Big of him, huh? He really believed his principles, so deeply that black people were just going to have to suffer for his beliefs. What a guy! But you tell me: How do I know he loved his principles first and felt just terrible about how other people were going to have to pay the price for his lofty commitments or whether he actually came to love his ideas because of where they would lead? Why do you love the abstractions you love? To ask this question is not to fail to be an intellectual. To fail to ask this question is to fall short as a thinker.

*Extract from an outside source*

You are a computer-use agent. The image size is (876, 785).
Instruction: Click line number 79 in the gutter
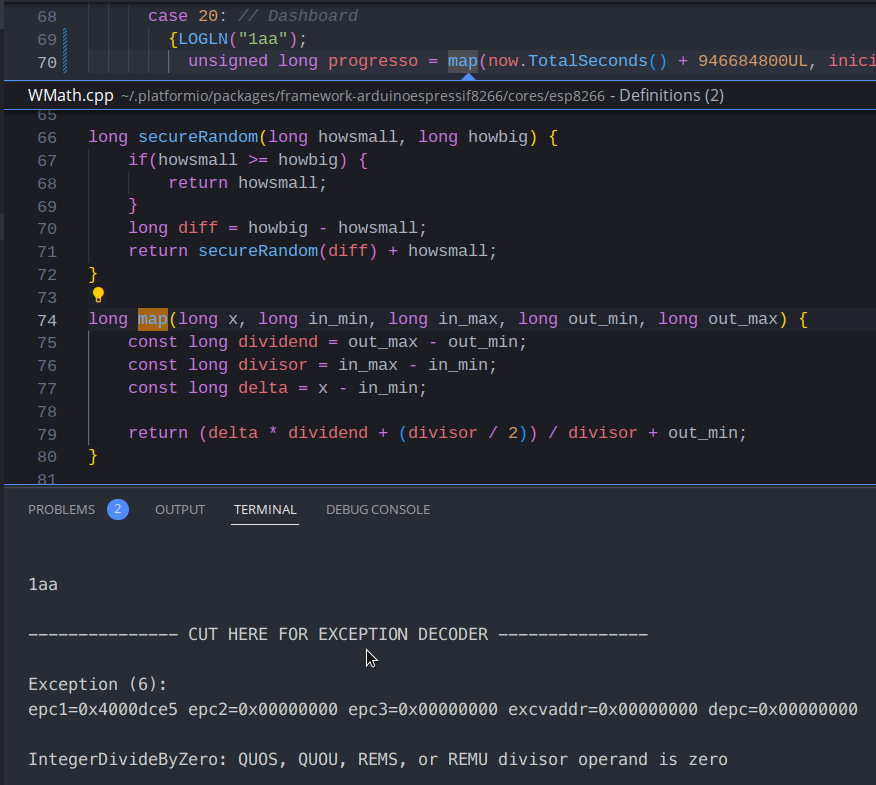pyautogui.click(x=46, y=433)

I know everybody here just fell over dead because I not only quoted Ann approvingly, I quoted her approvingly on at least the tangential subject of what defines an intellectual. Blame my father, who has always been fond of saying, "When you're right, you're right." Here, Ann's right, and Ron Bailey is being repulsive. For that matter, so is Radley Balko:
Apparently what so offended Althouse is that anyone could possibly believe that a private business owner should be permitted to privately discriminate on the basis of race. This, to her, isn't a position that's compatible with civil discourse. Or, at the very least, if you hold this position, the burden is on you to prove to Althouse that you aren't ignorant, racist, or sociopathic.
Well, yes. Like Hubris once said:
It's interesting how this rhetorical method has become sort of a stupidity-powered shield against being called what you truly are, e.g.: "Ohhhh, I said 'nigger' so I guess now you're going to call me a RAAAACIST!"
Yep, you called it, asshole.
If your commitment to the abstract principle of "liberty" outweighs your commitment to the concrete treatment of human beings, don't look all who-farted? when someone suggests you don't value human beings very much. I italicize "abstract" and "concrete" deliberately here, because fucking hell, libertarians, Ayn Rand went over this distinction. She went over it A LOT, in great detail, with much verbiage. You're supposed to have read that shit, libertarians. No Howard Roark gingerbread-men cookies for you!
This mixing-up (and often deliberate confusing of) the difference between the abstract and the concrete is what's leaving too many on the right side of the blogosphere baffled by so-called leftist incivility. It is not uncivil to become offended by bigotry. Keep that in mind, and see if your dinner parties and cocktail hours don't run a little more smoothly from here on out.